Arbeitsauftrag
Ziehen Sie aus den folgenden Einträgen jede Zeile unverändert heraus, in der die Zeichenfolge „size“ vorkommt.

※

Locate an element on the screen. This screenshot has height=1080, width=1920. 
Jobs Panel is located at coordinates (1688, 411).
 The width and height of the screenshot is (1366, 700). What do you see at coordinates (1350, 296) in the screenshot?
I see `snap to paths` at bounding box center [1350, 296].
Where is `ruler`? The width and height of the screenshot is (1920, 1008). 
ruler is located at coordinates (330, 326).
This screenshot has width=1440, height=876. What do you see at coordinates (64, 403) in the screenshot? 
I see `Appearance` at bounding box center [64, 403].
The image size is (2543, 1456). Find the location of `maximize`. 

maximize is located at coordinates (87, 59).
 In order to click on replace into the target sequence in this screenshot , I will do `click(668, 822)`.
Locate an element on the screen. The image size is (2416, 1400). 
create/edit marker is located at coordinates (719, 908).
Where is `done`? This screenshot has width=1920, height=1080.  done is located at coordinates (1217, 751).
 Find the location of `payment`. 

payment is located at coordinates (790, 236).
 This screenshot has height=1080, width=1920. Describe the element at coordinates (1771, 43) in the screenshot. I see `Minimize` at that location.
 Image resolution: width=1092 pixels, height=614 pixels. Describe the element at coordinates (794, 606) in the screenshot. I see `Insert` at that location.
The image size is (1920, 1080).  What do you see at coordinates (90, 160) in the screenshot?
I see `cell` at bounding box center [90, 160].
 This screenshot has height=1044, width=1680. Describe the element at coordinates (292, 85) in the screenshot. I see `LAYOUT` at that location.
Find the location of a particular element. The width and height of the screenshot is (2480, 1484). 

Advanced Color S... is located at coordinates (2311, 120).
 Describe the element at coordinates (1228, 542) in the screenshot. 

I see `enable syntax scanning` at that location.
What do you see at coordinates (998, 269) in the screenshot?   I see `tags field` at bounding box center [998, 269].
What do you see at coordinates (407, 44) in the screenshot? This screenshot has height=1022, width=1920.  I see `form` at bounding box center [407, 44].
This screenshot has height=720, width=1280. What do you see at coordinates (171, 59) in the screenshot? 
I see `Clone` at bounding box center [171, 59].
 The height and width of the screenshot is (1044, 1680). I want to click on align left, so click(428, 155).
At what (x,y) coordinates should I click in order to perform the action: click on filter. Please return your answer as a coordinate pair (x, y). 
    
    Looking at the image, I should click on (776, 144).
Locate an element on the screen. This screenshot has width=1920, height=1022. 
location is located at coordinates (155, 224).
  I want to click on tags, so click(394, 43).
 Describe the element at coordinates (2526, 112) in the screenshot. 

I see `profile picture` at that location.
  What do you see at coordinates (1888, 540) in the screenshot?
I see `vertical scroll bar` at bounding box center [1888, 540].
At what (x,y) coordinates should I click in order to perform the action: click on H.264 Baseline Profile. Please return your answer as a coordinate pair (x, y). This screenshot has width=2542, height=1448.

※

Lösung
The image size is (2543, 1456). Find the location of `maximize`. 
Locate an element on the screen. The image size is (2416, 1400). 
The image size is (1920, 1080).  What do you see at coordinates (90, 160) in the screenshot?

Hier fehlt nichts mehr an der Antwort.